Copy every line of the listing below verbatim.

--- Working data ---

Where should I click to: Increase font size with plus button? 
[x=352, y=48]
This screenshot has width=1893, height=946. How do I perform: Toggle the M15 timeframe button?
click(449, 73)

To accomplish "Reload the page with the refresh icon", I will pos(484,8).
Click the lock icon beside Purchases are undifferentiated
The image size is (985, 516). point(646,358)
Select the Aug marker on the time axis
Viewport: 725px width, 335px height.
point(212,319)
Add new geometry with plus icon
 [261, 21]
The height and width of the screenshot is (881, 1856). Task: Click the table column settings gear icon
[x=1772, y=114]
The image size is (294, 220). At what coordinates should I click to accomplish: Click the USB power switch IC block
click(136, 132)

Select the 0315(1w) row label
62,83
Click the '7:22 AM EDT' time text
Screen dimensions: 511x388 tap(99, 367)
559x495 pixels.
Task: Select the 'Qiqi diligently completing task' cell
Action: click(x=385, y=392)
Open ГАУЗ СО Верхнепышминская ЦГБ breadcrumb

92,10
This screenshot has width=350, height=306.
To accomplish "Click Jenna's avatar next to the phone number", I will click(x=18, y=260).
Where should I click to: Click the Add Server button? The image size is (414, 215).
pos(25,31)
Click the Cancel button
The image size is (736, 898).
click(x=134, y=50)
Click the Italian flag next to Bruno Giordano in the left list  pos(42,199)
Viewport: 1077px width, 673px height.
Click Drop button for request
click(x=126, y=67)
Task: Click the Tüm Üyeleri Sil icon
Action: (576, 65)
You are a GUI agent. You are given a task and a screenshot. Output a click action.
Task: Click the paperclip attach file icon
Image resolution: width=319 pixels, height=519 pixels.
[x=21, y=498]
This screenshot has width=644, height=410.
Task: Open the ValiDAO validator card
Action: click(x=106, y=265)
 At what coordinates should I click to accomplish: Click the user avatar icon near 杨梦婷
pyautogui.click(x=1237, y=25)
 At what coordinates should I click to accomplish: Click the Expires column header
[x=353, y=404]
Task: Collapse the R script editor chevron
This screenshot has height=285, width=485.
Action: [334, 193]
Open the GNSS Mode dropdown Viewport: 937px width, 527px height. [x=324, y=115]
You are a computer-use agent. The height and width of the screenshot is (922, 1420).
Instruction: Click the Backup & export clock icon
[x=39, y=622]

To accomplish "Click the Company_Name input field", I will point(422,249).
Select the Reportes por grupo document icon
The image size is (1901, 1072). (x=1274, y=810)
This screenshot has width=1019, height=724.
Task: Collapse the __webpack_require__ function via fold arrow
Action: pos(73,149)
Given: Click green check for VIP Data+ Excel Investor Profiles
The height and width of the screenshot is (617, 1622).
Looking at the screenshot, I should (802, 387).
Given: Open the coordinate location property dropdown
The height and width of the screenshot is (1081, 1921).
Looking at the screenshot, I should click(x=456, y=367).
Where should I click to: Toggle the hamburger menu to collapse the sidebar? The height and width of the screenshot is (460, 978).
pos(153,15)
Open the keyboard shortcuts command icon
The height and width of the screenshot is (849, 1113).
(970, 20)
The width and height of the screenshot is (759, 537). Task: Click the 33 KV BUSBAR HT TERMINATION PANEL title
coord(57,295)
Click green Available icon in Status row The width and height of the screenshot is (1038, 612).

---

**Written solution:**
Where should I click to: Increase font size with plus button? 
[x=352, y=48]
This screenshot has width=1893, height=946. How do I perform: Toggle the M15 timeframe button?
click(449, 73)

To accomplish "Reload the page with the refresh icon", I will pos(484,8).
Click the lock icon beside Purchases are undifferentiated
The image size is (985, 516). point(646,358)
Select the Aug marker on the time axis
Viewport: 725px width, 335px height.
point(212,319)
Add new geometry with plus icon
 [261, 21]
The height and width of the screenshot is (881, 1856). Task: Click the table column settings gear icon
[x=1772, y=114]
The image size is (294, 220). At what coordinates should I click to accomplish: Click the USB power switch IC block
click(136, 132)

Select the 0315(1w) row label
62,83
Click the '7:22 AM EDT' time text
Screen dimensions: 511x388 tap(99, 367)
559x495 pixels.
Task: Select the 'Qiqi diligently completing task' cell
Action: click(x=385, y=392)
Open ГАУЗ СО Верхнепышминская ЦГБ breadcrumb

92,10
This screenshot has width=350, height=306.
To accomplish "Click Jenna's avatar next to the phone number", I will click(x=18, y=260).
Where should I click to: Click the Add Server button? The image size is (414, 215).
pos(25,31)
Click the Cancel button
The image size is (736, 898).
click(x=134, y=50)
Click the Italian flag next to Bruno Giordano in the left list  pos(42,199)
Viewport: 1077px width, 673px height.
Click Drop button for request
click(x=126, y=67)
Task: Click the Tüm Üyeleri Sil icon
Action: (576, 65)
You are a GUI agent. You are given a task and a screenshot. Output a click action.
Task: Click the paperclip attach file icon
Image resolution: width=319 pixels, height=519 pixels.
[x=21, y=498]
This screenshot has width=644, height=410.
Task: Open the ValiDAO validator card
Action: click(x=106, y=265)
 At what coordinates should I click to accomplish: Click the user avatar icon near 杨梦婷
pyautogui.click(x=1237, y=25)
 At what coordinates should I click to accomplish: Click the Expires column header
[x=353, y=404]
Task: Collapse the R script editor chevron
This screenshot has height=285, width=485.
Action: [334, 193]
Open the GNSS Mode dropdown Viewport: 937px width, 527px height. [x=324, y=115]
You are a computer-use agent. The height and width of the screenshot is (922, 1420).
Instruction: Click the Backup & export clock icon
[x=39, y=622]

To accomplish "Click the Company_Name input field", I will point(422,249).
Select the Reportes por grupo document icon
The image size is (1901, 1072). (x=1274, y=810)
This screenshot has width=1019, height=724.
Task: Collapse the __webpack_require__ function via fold arrow
Action: pos(73,149)
Given: Click green check for VIP Data+ Excel Investor Profiles
The height and width of the screenshot is (617, 1622).
Looking at the screenshot, I should (802, 387).
Given: Open the coordinate location property dropdown
The height and width of the screenshot is (1081, 1921).
Looking at the screenshot, I should click(x=456, y=367).
Where should I click to: Toggle the hamburger menu to collapse the sidebar? The height and width of the screenshot is (460, 978).
pos(153,15)
Open the keyboard shortcuts command icon
The height and width of the screenshot is (849, 1113).
(970, 20)
The width and height of the screenshot is (759, 537). Task: Click the 33 KV BUSBAR HT TERMINATION PANEL title
coord(57,295)
Click green Available icon in Status row The width and height of the screenshot is (1038, 612).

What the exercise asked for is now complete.